### [WHAT TO WORK ON]
Write the data below out again in full, exactly as shown.

[Stored records]
....................

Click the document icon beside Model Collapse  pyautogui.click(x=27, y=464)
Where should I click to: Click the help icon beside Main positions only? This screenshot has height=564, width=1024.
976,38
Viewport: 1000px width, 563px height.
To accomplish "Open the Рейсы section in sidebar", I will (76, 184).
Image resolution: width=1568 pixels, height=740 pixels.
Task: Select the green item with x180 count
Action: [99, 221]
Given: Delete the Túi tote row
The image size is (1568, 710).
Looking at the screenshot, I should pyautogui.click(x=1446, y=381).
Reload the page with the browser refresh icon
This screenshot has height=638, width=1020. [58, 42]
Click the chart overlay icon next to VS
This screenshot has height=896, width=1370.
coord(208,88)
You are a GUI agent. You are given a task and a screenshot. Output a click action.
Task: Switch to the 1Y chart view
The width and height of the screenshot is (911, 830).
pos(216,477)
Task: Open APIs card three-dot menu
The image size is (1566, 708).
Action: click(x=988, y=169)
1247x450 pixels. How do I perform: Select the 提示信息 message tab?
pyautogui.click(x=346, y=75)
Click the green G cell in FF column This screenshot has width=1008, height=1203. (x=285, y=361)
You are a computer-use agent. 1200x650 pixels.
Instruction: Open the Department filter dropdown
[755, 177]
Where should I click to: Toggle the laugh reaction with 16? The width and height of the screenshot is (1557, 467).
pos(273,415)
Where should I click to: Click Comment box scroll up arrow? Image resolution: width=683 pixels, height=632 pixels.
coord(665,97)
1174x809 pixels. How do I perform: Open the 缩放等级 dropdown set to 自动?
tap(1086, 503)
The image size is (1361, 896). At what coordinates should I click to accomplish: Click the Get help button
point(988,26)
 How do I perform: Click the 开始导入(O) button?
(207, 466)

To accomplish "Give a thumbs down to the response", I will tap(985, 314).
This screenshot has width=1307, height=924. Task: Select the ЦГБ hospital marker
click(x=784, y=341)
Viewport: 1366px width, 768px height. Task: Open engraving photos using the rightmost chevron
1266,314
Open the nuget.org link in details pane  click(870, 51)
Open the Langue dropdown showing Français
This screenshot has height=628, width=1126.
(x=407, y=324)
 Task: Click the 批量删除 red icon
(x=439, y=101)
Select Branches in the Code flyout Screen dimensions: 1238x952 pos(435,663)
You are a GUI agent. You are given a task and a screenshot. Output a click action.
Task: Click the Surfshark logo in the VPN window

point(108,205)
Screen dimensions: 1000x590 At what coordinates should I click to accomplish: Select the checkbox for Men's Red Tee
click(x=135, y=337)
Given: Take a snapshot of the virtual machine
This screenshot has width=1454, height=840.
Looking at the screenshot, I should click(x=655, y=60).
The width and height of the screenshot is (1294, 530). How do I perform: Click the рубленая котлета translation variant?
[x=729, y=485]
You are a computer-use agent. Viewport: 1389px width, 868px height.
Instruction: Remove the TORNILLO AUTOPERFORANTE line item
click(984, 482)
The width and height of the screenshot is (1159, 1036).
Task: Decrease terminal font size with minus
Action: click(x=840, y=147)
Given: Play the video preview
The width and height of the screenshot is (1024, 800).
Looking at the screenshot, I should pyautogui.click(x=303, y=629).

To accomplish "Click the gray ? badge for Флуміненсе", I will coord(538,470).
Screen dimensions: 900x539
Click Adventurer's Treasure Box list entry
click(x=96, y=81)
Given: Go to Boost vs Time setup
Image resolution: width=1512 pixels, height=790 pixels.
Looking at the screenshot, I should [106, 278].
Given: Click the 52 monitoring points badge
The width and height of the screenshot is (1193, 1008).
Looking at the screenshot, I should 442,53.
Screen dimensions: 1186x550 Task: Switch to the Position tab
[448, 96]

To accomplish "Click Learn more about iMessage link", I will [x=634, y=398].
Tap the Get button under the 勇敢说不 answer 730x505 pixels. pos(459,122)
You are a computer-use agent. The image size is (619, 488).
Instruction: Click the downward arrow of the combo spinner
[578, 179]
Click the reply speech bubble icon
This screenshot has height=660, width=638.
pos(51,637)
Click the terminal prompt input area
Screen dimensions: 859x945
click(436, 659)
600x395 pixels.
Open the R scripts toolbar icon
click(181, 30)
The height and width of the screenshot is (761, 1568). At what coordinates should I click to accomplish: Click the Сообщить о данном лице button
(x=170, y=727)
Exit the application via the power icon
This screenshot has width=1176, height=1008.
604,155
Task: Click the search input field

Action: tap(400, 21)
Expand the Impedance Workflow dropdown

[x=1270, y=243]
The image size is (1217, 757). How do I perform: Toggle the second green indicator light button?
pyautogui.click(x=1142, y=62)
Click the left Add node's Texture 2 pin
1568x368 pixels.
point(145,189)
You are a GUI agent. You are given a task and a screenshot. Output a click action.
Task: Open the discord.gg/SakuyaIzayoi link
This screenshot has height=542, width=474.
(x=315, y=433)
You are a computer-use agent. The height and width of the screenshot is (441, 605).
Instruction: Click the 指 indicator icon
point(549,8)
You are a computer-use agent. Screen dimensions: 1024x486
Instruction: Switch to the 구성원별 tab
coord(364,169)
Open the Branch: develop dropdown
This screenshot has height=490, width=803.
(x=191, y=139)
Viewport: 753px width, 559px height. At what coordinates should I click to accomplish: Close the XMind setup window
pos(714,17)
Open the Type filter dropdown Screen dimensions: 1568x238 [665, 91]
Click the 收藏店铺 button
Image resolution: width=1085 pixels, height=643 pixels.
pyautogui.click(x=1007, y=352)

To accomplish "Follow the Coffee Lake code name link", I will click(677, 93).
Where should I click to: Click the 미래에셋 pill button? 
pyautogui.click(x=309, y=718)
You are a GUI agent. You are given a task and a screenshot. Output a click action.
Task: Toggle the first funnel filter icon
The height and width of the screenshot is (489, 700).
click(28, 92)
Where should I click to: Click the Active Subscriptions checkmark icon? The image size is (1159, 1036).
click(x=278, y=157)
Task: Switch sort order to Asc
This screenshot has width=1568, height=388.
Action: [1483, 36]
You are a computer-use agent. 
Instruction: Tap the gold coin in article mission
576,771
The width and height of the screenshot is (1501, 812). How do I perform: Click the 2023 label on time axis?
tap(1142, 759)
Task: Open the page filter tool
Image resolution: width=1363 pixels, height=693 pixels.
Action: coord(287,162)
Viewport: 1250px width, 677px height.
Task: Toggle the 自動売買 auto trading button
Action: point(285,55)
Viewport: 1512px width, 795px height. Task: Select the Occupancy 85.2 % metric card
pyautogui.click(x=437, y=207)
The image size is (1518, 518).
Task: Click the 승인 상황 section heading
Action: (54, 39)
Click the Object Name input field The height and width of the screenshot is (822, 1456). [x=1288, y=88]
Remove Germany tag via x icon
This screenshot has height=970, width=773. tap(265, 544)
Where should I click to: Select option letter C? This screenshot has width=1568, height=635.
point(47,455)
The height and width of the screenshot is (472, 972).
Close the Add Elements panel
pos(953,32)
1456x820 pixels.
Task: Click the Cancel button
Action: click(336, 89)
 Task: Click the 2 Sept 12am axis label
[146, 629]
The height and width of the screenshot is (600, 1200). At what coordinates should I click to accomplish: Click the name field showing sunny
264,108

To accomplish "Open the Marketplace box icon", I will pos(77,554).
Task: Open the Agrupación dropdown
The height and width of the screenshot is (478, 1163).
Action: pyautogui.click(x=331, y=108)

....................

### [THE ANSWER]
Click the document icon beside Model Collapse  pyautogui.click(x=27, y=464)
Where should I click to: Click the help icon beside Main positions only? This screenshot has height=564, width=1024.
976,38
Viewport: 1000px width, 563px height.
To accomplish "Open the Рейсы section in sidebar", I will (76, 184).
Image resolution: width=1568 pixels, height=740 pixels.
Task: Select the green item with x180 count
Action: [99, 221]
Given: Delete the Túi tote row
The image size is (1568, 710).
Looking at the screenshot, I should pyautogui.click(x=1446, y=381).
Reload the page with the browser refresh icon
This screenshot has height=638, width=1020. [58, 42]
Click the chart overlay icon next to VS
This screenshot has height=896, width=1370.
coord(208,88)
You are a GUI agent. You are given a task and a screenshot. Output a click action.
Task: Switch to the 1Y chart view
The width and height of the screenshot is (911, 830).
pos(216,477)
Task: Open APIs card three-dot menu
The image size is (1566, 708).
Action: click(x=988, y=169)
1247x450 pixels. How do I perform: Select the 提示信息 message tab?
pyautogui.click(x=346, y=75)
Click the green G cell in FF column This screenshot has width=1008, height=1203. (x=285, y=361)
You are a computer-use agent. 1200x650 pixels.
Instruction: Open the Department filter dropdown
[755, 177]
Where should I click to: Toggle the laugh reaction with 16? The width and height of the screenshot is (1557, 467).
pos(273,415)
Where should I click to: Click Comment box scroll up arrow? Image resolution: width=683 pixels, height=632 pixels.
coord(665,97)
1174x809 pixels. How do I perform: Open the 缩放等级 dropdown set to 自动?
tap(1086, 503)
The image size is (1361, 896). At what coordinates should I click to accomplish: Click the Get help button
point(988,26)
 How do I perform: Click the 开始导入(O) button?
(207, 466)

To accomplish "Give a thumbs down to the response", I will tap(985, 314).
This screenshot has width=1307, height=924. Task: Select the ЦГБ hospital marker
click(x=784, y=341)
Viewport: 1366px width, 768px height. Task: Open engraving photos using the rightmost chevron
1266,314
Open the nuget.org link in details pane  click(870, 51)
Open the Langue dropdown showing Français
This screenshot has height=628, width=1126.
(x=407, y=324)
 Task: Click the 批量删除 red icon
(x=439, y=101)
Select Branches in the Code flyout Screen dimensions: 1238x952 pos(435,663)
You are a GUI agent. You are given a task and a screenshot. Output a click action.
Task: Click the Surfshark logo in the VPN window

point(108,205)
Screen dimensions: 1000x590 At what coordinates should I click to accomplish: Select the checkbox for Men's Red Tee
click(x=135, y=337)
Given: Take a snapshot of the virtual machine
This screenshot has width=1454, height=840.
Looking at the screenshot, I should click(x=655, y=60).
The width and height of the screenshot is (1294, 530). How do I perform: Click the рубленая котлета translation variant?
[x=729, y=485]
You are a computer-use agent. Viewport: 1389px width, 868px height.
Instruction: Remove the TORNILLO AUTOPERFORANTE line item
click(984, 482)
The width and height of the screenshot is (1159, 1036).
Task: Decrease terminal font size with minus
Action: click(x=840, y=147)
Given: Play the video preview
The width and height of the screenshot is (1024, 800).
Looking at the screenshot, I should pyautogui.click(x=303, y=629).

To accomplish "Click the gray ? badge for Флуміненсе", I will coord(538,470).
Screen dimensions: 900x539
Click Adventurer's Treasure Box list entry
click(x=96, y=81)
Given: Go to Boost vs Time setup
Image resolution: width=1512 pixels, height=790 pixels.
Looking at the screenshot, I should [106, 278].
Given: Click the 52 monitoring points badge
The width and height of the screenshot is (1193, 1008).
Looking at the screenshot, I should 442,53.
Screen dimensions: 1186x550 Task: Switch to the Position tab
[448, 96]

To accomplish "Click Learn more about iMessage link", I will [x=634, y=398].
Tap the Get button under the 勇敢说不 answer 730x505 pixels. pos(459,122)
You are a computer-use agent. The image size is (619, 488).
Instruction: Click the downward arrow of the combo spinner
[578, 179]
Click the reply speech bubble icon
This screenshot has height=660, width=638.
pos(51,637)
Click the terminal prompt input area
Screen dimensions: 859x945
click(436, 659)
600x395 pixels.
Open the R scripts toolbar icon
click(181, 30)
The height and width of the screenshot is (761, 1568). At what coordinates should I click to accomplish: Click the Сообщить о данном лице button
(x=170, y=727)
Exit the application via the power icon
This screenshot has width=1176, height=1008.
604,155
Task: Click the search input field

Action: tap(400, 21)
Expand the Impedance Workflow dropdown

[x=1270, y=243]
The image size is (1217, 757). How do I perform: Toggle the second green indicator light button?
pyautogui.click(x=1142, y=62)
Click the left Add node's Texture 2 pin
1568x368 pixels.
point(145,189)
You are a GUI agent. You are given a task and a screenshot. Output a click action.
Task: Open the discord.gg/SakuyaIzayoi link
This screenshot has height=542, width=474.
(x=315, y=433)
You are a computer-use agent. The height and width of the screenshot is (441, 605).
Instruction: Click the 指 indicator icon
point(549,8)
You are a computer-use agent. Screen dimensions: 1024x486
Instruction: Switch to the 구성원별 tab
coord(364,169)
Open the Branch: develop dropdown
This screenshot has height=490, width=803.
(x=191, y=139)
Viewport: 753px width, 559px height. At what coordinates should I click to accomplish: Close the XMind setup window
pos(714,17)
Open the Type filter dropdown Screen dimensions: 1568x238 [665, 91]
Click the 收藏店铺 button
Image resolution: width=1085 pixels, height=643 pixels.
pyautogui.click(x=1007, y=352)

To accomplish "Follow the Coffee Lake code name link", I will click(677, 93).
Where should I click to: Click the 미래에셋 pill button? 
pyautogui.click(x=309, y=718)
You are a GUI agent. You are given a task and a screenshot. Output a click action.
Task: Toggle the first funnel filter icon
The height and width of the screenshot is (489, 700).
click(28, 92)
Where should I click to: Click the Active Subscriptions checkmark icon? The image size is (1159, 1036).
click(x=278, y=157)
Task: Switch sort order to Asc
This screenshot has width=1568, height=388.
Action: [1483, 36]
You are a computer-use agent. 
Instruction: Tap the gold coin in article mission
576,771
The width and height of the screenshot is (1501, 812). How do I perform: Click the 2023 label on time axis?
tap(1142, 759)
Task: Open the page filter tool
Image resolution: width=1363 pixels, height=693 pixels.
Action: coord(287,162)
Viewport: 1250px width, 677px height.
Task: Toggle the 自動売買 auto trading button
Action: point(285,55)
Viewport: 1512px width, 795px height. Task: Select the Occupancy 85.2 % metric card
pyautogui.click(x=437, y=207)
The image size is (1518, 518).
Task: Click the 승인 상황 section heading
Action: (54, 39)
Click the Object Name input field The height and width of the screenshot is (822, 1456). [x=1288, y=88]
Remove Germany tag via x icon
This screenshot has height=970, width=773. tap(265, 544)
Where should I click to: Select option letter C? This screenshot has width=1568, height=635.
point(47,455)
The height and width of the screenshot is (472, 972).
Close the Add Elements panel
pos(953,32)
1456x820 pixels.
Task: Click the Cancel button
Action: click(336, 89)
 Task: Click the 2 Sept 12am axis label
[146, 629]
The height and width of the screenshot is (600, 1200). At what coordinates should I click to accomplish: Click the name field showing sunny
264,108

To accomplish "Open the Marketplace box icon", I will pos(77,554).
Task: Open the Agrupación dropdown
The height and width of the screenshot is (478, 1163).
Action: pyautogui.click(x=331, y=108)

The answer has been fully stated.